Every morning, seventeen-year-old Maria Anís Rosario takes the subway an hour from her boisterous and close-knit family in Queens to her private high school on the Upper East Side, where she struggles to fit in as one of the only Latina students—until Rocky welcomes her into this new life. White, rebellious, and ignored by her wealthy parents, Rocky uses her money toward one goal: to get away with anything. To Maria, it’s a dazzling privilege.
As a bond develops between these unlikely friends, neither can see what they share most—jealousy and the desire for each other’s lives. But crackling under the surface of their seemingly supportive alliance, the girls begin to commit little betrayals as they strive to get closer to their ideals regardless of the consequences.

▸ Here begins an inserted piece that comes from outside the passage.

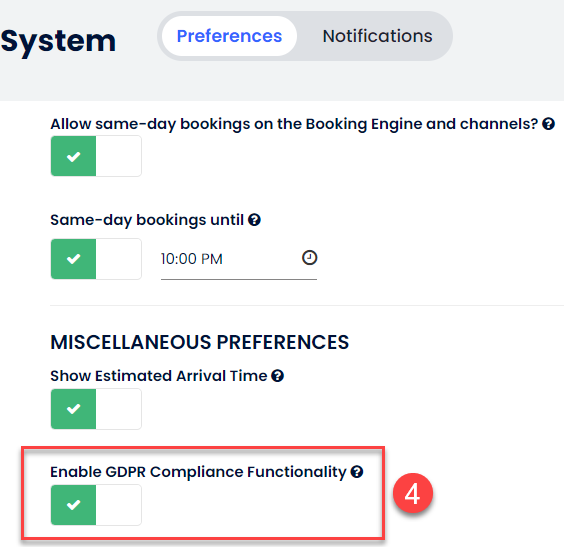Click the Show Estimated Arrival Time label
Image resolution: width=564 pixels, height=547 pixels.
159,376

Told from the perspectives of Maria, Rocky, and their fathers, They Could Have Named Her Anything explores the heartfelt expectation of what it means to live up to the name you’ve been given and the more rewarding discovery of what really matters.
About the book
Sixteen-year-old Alex Rufus is trying his best. He tries to be the best employee he can be at the local ice cream shop; the best boyfriend he can be to his amazing girlfriend, Talia; the best protector he can be over his little brother, Isaiah. But as much as Alex tries, he often comes up short.
It’s hard to for him to be present when every time he touches an object or person, Alex sees into its future. When he touches a scoop, he has a vision of him using it to scoop ice cream. When he touches his car, he sees it years from now, totaled and underwater. When he touches Talia, he sees them at the precipice of breaking up, and that terrifies him. Alex feels these visions are a curse, distracting him, making him anxious and unable to live an ordinary life.
And when Alex touches a photo that gives him a vision of his brother’s imminent death, everything changes.
With Alex now in a race against time, death, and circumstances, he and Isaiah must grapple with their past, their future, and what it means to be a young Black man in America in the present.
The Monarch Book Club began in the Fall of 2019 to provide an opportunity for undergraduate students to connect with the ODU Libraries and with each other through engaging conversations about readings. Our purpose is to provide structure for leisure reading and meaningful discussion of a diverse set of literature to our undergraduate students. The book club is student-driven as much as possible. We encourage students to vote on book selections, to lead group discussions, and to participate in the planning process.
We hope that participants in Monarch Book Club will benefit from interaction with peers who also enjoy reading, lively discussion of a wide range of topics, and by connecting with the University Libraries and the broader campus community.